Work request
Output the data in full and exactly as presented.

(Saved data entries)
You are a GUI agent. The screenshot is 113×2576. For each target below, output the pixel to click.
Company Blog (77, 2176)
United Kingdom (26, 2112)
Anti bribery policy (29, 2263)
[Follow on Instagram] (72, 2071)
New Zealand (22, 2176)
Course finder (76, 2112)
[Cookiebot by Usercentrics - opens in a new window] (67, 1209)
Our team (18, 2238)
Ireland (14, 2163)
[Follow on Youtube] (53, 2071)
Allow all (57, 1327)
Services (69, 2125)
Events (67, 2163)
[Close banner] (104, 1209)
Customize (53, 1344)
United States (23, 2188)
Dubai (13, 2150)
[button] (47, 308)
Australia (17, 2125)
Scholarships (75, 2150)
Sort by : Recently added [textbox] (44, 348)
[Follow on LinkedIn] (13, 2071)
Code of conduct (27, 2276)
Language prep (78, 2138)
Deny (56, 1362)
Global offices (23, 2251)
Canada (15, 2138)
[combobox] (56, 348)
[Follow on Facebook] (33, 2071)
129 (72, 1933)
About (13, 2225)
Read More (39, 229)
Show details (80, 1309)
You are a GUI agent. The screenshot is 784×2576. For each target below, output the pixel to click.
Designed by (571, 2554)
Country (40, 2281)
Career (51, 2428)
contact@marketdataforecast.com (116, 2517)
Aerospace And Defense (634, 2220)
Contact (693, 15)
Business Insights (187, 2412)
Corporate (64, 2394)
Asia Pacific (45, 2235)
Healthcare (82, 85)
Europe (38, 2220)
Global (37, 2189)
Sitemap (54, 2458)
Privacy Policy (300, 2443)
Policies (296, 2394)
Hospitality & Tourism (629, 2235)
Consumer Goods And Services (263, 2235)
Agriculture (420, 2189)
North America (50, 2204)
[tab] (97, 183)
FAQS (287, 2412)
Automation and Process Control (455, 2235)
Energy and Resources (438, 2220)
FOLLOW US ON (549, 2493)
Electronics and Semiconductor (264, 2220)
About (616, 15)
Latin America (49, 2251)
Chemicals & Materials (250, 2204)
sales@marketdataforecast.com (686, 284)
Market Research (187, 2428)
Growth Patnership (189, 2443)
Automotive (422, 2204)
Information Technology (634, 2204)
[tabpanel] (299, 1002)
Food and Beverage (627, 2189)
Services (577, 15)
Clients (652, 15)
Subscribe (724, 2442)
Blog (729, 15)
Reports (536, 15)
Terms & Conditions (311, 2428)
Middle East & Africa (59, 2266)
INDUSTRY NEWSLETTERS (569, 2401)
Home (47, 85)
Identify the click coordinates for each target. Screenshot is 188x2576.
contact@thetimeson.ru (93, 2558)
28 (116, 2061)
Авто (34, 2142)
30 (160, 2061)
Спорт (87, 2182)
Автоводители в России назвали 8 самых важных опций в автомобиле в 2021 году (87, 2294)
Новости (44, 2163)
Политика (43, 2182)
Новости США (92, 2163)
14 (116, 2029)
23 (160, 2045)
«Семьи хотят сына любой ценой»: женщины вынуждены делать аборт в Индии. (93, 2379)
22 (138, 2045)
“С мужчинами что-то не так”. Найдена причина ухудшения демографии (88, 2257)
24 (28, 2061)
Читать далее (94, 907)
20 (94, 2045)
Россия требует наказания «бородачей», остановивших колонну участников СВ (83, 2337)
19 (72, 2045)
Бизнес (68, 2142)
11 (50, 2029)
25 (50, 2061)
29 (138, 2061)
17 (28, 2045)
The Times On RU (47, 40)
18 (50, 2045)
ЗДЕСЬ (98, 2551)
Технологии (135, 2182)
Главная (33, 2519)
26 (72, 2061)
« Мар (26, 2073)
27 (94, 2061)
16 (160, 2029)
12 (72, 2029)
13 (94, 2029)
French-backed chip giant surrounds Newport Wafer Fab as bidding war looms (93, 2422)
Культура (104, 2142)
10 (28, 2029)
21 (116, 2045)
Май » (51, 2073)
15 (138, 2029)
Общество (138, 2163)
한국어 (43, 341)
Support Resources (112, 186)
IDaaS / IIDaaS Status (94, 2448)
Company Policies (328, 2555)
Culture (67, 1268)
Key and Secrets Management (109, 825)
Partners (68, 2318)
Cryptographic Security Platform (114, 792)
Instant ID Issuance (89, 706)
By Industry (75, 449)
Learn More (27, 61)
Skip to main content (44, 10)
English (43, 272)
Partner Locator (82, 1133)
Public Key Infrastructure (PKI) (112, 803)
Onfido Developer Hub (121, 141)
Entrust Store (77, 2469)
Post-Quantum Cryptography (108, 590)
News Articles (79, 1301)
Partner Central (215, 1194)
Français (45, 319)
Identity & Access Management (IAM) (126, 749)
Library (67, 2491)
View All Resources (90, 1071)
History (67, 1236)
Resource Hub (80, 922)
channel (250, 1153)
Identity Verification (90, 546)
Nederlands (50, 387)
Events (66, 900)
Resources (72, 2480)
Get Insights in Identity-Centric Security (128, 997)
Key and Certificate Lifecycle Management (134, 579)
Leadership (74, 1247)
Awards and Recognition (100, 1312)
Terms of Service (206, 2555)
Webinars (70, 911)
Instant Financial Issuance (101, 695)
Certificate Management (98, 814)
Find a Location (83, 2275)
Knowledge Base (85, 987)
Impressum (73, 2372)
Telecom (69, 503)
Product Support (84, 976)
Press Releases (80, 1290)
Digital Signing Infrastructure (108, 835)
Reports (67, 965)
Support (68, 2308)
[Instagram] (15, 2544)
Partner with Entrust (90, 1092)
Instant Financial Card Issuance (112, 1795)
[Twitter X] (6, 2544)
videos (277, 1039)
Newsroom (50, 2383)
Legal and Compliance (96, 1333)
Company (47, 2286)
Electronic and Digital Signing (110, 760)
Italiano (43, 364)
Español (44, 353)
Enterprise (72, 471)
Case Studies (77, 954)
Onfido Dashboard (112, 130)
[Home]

Response
You are a GUI agent. The screenshot is 113×2576. For each target below, output the pixel to click.
Company Blog (77, 2176)
United Kingdom (26, 2112)
Anti bribery policy (29, 2263)
[Follow on Instagram] (72, 2071)
New Zealand (22, 2176)
Course finder (76, 2112)
[Cookiebot by Usercentrics - opens in a new window] (67, 1209)
Our team (18, 2238)
Ireland (14, 2163)
[Follow on Youtube] (53, 2071)
Allow all (57, 1327)
Services (69, 2125)
Events (67, 2163)
[Close banner] (104, 1209)
Customize (53, 1344)
United States (23, 2188)
Dubai (13, 2150)
[button] (47, 308)
Australia (17, 2125)
Scholarships (75, 2150)
Sort by : Recently added [textbox] (44, 348)
[Follow on LinkedIn] (13, 2071)
Code of conduct (27, 2276)
Language prep (78, 2138)
Deny (56, 1362)
Global offices (23, 2251)
Canada (15, 2138)
[combobox] (56, 348)
[Follow on Facebook] (33, 2071)
129 (72, 1933)
About (13, 2225)
Read More (39, 229)
Show details (80, 1309)
You are a GUI agent. The screenshot is 784×2576. For each target below, output the pixel to click.
Designed by (571, 2554)
Country (40, 2281)
Career (51, 2428)
contact@marketdataforecast.com (116, 2517)
Aerospace And Defense (634, 2220)
Contact (693, 15)
Business Insights (187, 2412)
Corporate (64, 2394)
Asia Pacific (45, 2235)
Healthcare (82, 85)
Europe (38, 2220)
Global (37, 2189)
Sitemap (54, 2458)
Privacy Policy (300, 2443)
Policies (296, 2394)
Hospitality & Tourism (629, 2235)
Consumer Goods And Services (263, 2235)
Agriculture (420, 2189)
North America (50, 2204)
[tab] (97, 183)
FAQS (287, 2412)
Automation and Process Control (455, 2235)
Energy and Resources (438, 2220)
FOLLOW US ON (549, 2493)
Electronics and Semiconductor (264, 2220)
About (616, 15)
Latin America (49, 2251)
Chemicals & Materials (250, 2204)
sales@marketdataforecast.com (686, 284)
Market Research (187, 2428)
Growth Patnership (189, 2443)
Automotive (422, 2204)
Information Technology (634, 2204)
[tabpanel] (299, 1002)
Food and Beverage (627, 2189)
Services (577, 15)
Clients (652, 15)
Subscribe (724, 2442)
Blog (729, 15)
Reports (536, 15)
Terms & Conditions (311, 2428)
Middle East & Africa (59, 2266)
INDUSTRY NEWSLETTERS (569, 2401)
Home (47, 85)
Identify the click coordinates for each target. Screenshot is 188x2576.
contact@thetimeson.ru (93, 2558)
28 (116, 2061)
Авто (34, 2142)
30 (160, 2061)
Спорт (87, 2182)
Автоводители в России назвали 8 самых важных опций в автомобиле в 2021 году (87, 2294)
Новости (44, 2163)
Политика (43, 2182)
Новости США (92, 2163)
14 (116, 2029)
23 (160, 2045)
«Семьи хотят сына любой ценой»: женщины вынуждены делать аборт в Индии. (93, 2379)
22 (138, 2045)
“С мужчинами что-то не так”. Найдена причина ухудшения демографии (88, 2257)
24 (28, 2061)
Читать далее (94, 907)
20 (94, 2045)
Россия требует наказания «бородачей», остановивших колонну участников СВ (83, 2337)
19 (72, 2045)
Бизнес (68, 2142)
11 (50, 2029)
25 (50, 2061)
29 (138, 2061)
17 (28, 2045)
The Times On RU (47, 40)
18 (50, 2045)
ЗДЕСЬ (98, 2551)
Технологии (135, 2182)
Главная (33, 2519)
26 (72, 2061)
« Мар (26, 2073)
27 (94, 2061)
16 (160, 2029)
12 (72, 2029)
13 (94, 2029)
French-backed chip giant surrounds Newport Wafer Fab as bidding war looms (93, 2422)
Культура (104, 2142)
10 (28, 2029)
21 (116, 2045)
Май » (51, 2073)
15 (138, 2029)
Общество (138, 2163)
한국어 (43, 341)
Support Resources (112, 186)
IDaaS / IIDaaS Status (94, 2448)
Company Policies (328, 2555)
Culture (67, 1268)
Key and Secrets Management (109, 825)
Partners (68, 2318)
Cryptographic Security Platform (114, 792)
Instant ID Issuance (89, 706)
By Industry (75, 449)
Learn More (27, 61)
Skip to main content (44, 10)
English (43, 272)
Partner Locator (82, 1133)
Public Key Infrastructure (PKI) (112, 803)
Onfido Developer Hub (121, 141)
Entrust Store (77, 2469)
Post-Quantum Cryptography (108, 590)
News Articles (79, 1301)
Partner Central (215, 1194)
Français (45, 319)
Identity & Access Management (IAM) (126, 749)
Library (67, 2491)
View All Resources (90, 1071)
History (67, 1236)
Resource Hub (80, 922)
channel (250, 1153)
Identity Verification (90, 546)
Nederlands (50, 387)
Events (66, 900)
Resources (72, 2480)
Get Insights in Identity-Centric Security (128, 997)
Key and Certificate Lifecycle Management (134, 579)
Leadership (74, 1247)
Awards and Recognition (100, 1312)
Terms of Service (206, 2555)
Webinars (70, 911)
Instant Financial Issuance (101, 695)
Certificate Management (98, 814)
Find a Location (83, 2275)
Knowledge Base (85, 987)
Impressum (73, 2372)
Telecom (69, 503)
Product Support (84, 976)
Press Releases (80, 1290)
Digital Signing Infrastructure (108, 835)
Reports (67, 965)
Support (68, 2308)
[Instagram] (15, 2544)
Partner with Entrust (90, 1092)
Instant Financial Card Issuance (112, 1795)
[Twitter X] (6, 2544)
videos (277, 1039)
Newsroom (50, 2383)
Legal and Compliance (96, 1333)
Company (47, 2286)
Electronic and Digital Signing (110, 760)
Italiano (43, 364)
Español (44, 353)
Enterprise (72, 471)
Case Studies (77, 954)
Onfido Dashboard (112, 130)
[Home]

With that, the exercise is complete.